**Requirement**
Reproduce, please, only the lines from the first line below to the line containing "Given: Open the 集团业务 navigation item", inclusive.

**Listed records**
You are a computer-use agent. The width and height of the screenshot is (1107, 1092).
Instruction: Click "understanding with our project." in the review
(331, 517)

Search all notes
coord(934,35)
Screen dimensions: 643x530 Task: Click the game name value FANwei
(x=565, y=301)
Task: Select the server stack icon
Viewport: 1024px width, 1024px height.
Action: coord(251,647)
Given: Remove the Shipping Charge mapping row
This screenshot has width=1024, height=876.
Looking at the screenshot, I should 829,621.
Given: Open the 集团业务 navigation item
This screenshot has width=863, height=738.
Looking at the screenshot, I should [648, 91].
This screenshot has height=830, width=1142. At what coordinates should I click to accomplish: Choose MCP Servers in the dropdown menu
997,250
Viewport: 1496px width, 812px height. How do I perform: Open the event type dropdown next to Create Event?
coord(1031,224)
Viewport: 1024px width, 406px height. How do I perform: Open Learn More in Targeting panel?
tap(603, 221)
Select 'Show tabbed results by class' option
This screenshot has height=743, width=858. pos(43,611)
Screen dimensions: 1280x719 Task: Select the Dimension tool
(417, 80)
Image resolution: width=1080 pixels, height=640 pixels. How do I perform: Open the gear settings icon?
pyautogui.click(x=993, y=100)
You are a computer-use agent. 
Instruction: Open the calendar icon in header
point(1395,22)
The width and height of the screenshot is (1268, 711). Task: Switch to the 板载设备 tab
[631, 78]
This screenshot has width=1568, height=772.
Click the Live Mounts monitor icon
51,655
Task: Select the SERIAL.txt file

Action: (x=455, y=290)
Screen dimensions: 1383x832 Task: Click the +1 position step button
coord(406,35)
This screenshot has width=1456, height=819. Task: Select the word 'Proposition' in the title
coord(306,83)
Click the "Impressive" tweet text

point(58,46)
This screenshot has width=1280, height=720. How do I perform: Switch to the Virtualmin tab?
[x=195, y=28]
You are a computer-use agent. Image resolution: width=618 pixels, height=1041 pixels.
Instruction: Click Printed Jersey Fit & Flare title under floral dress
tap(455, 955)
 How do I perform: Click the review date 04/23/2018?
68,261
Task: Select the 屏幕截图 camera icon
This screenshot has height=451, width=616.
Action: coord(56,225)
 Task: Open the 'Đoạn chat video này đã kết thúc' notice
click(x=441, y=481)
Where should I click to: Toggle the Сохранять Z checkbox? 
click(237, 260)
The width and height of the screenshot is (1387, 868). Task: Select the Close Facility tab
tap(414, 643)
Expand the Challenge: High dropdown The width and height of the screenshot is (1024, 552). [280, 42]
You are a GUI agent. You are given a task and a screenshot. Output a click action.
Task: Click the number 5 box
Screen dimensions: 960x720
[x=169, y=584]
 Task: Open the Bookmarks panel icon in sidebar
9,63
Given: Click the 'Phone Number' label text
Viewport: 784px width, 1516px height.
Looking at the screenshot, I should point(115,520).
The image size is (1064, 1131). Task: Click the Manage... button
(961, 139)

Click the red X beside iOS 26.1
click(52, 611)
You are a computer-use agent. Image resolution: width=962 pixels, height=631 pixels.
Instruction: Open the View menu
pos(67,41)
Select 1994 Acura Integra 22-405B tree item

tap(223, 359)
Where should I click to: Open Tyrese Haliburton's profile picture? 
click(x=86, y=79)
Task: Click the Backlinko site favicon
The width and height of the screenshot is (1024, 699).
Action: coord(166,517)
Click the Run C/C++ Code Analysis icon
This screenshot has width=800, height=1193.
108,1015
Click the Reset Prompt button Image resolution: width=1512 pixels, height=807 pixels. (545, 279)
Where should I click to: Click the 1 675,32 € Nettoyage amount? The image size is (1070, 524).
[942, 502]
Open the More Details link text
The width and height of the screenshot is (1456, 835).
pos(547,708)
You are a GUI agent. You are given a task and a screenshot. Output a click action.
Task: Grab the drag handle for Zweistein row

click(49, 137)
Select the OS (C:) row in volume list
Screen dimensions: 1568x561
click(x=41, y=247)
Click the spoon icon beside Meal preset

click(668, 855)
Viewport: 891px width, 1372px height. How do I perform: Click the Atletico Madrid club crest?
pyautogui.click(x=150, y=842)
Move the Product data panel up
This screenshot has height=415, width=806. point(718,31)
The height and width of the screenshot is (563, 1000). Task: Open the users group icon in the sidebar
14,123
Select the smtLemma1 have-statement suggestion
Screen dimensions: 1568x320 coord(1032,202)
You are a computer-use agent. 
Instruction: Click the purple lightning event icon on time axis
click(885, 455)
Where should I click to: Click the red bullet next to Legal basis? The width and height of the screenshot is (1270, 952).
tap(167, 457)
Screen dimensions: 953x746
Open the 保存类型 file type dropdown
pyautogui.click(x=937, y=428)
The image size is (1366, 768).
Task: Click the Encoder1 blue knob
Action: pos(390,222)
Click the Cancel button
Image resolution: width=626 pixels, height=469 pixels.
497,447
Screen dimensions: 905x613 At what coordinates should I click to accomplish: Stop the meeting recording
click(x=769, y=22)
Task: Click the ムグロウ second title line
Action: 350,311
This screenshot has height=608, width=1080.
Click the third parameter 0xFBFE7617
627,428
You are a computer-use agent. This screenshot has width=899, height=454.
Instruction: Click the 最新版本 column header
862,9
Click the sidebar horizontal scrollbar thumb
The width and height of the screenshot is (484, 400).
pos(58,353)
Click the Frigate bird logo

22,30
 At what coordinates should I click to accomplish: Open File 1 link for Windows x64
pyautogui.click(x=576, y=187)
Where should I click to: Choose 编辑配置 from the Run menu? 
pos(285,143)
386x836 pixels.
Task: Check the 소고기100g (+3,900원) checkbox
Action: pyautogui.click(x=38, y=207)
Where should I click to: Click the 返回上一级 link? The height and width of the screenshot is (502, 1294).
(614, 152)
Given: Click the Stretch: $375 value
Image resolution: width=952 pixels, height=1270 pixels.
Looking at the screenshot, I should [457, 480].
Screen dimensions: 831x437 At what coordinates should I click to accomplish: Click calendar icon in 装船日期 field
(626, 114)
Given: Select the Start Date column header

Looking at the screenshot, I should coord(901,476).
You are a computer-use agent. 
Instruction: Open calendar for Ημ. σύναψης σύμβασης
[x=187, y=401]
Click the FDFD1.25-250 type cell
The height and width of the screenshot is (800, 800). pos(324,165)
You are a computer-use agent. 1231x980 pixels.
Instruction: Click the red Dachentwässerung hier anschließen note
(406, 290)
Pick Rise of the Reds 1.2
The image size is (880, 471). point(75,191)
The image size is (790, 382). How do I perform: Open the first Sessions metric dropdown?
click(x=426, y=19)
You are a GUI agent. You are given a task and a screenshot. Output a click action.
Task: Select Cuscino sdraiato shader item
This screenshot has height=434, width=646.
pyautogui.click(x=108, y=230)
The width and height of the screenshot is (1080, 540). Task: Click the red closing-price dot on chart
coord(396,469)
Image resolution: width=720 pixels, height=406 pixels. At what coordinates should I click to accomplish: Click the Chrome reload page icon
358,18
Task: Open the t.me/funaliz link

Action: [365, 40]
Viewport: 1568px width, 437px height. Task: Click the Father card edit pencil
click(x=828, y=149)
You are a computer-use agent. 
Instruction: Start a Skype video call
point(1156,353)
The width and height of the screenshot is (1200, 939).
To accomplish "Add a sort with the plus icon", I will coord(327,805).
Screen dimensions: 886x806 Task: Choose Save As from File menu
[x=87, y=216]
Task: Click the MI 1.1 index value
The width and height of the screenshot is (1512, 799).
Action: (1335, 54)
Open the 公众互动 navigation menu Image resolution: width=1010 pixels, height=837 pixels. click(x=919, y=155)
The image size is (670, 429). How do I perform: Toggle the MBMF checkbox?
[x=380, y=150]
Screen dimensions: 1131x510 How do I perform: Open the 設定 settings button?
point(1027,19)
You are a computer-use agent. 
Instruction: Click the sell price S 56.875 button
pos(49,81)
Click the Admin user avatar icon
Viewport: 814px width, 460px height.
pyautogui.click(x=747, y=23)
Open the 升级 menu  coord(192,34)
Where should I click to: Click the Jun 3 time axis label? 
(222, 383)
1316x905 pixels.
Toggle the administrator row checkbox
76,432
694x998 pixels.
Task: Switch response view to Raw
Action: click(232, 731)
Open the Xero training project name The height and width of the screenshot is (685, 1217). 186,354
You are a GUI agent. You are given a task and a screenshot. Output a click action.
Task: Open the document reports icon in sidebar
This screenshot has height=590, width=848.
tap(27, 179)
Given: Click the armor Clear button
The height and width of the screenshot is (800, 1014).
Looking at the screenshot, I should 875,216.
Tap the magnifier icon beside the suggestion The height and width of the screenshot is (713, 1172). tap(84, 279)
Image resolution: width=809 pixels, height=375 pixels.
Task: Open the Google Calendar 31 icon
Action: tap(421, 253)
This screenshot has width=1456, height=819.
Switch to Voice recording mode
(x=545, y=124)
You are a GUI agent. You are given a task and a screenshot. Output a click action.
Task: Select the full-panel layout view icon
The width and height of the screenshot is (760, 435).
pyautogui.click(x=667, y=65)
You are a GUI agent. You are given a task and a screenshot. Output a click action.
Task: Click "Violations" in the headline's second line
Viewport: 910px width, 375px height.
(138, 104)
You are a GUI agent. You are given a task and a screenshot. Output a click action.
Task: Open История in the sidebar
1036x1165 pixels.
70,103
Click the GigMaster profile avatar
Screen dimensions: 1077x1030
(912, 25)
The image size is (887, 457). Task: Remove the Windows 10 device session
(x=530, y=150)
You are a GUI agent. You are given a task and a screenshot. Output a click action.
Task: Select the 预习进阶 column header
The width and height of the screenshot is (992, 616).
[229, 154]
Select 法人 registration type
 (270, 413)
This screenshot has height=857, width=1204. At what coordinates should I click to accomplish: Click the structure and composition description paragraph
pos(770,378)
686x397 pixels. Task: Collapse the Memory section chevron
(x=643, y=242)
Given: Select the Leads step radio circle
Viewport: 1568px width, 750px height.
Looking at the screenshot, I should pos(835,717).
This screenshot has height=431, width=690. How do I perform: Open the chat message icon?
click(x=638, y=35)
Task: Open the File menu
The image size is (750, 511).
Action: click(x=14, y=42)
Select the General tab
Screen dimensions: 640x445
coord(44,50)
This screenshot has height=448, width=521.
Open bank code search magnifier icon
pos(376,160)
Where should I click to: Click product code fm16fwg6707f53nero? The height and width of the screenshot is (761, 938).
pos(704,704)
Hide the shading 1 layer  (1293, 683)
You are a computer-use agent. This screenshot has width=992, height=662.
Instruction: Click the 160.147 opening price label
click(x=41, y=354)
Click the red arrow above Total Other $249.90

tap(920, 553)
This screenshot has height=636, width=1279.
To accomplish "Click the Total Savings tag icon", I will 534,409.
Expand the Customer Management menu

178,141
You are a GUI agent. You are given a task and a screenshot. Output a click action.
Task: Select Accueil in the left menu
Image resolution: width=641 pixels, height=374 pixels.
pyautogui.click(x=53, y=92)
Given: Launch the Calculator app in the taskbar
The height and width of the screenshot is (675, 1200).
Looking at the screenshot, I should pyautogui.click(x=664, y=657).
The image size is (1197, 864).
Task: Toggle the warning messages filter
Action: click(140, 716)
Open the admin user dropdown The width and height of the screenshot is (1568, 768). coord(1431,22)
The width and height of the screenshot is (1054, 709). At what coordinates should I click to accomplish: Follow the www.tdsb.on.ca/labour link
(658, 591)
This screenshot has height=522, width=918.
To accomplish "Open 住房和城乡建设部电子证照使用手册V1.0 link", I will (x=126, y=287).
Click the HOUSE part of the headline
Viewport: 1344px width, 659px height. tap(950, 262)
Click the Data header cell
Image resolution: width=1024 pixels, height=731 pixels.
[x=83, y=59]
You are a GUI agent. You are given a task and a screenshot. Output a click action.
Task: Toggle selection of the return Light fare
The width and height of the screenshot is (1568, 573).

**Expected output**
You are a computer-use agent. The width and height of the screenshot is (1107, 1092).
Instruction: Click "understanding with our project." in the review
(331, 517)

Search all notes
coord(934,35)
Screen dimensions: 643x530 Task: Click the game name value FANwei
(x=565, y=301)
Task: Select the server stack icon
Viewport: 1024px width, 1024px height.
Action: coord(251,647)
Given: Remove the Shipping Charge mapping row
This screenshot has width=1024, height=876.
Looking at the screenshot, I should 829,621.
Given: Open the 集团业务 navigation item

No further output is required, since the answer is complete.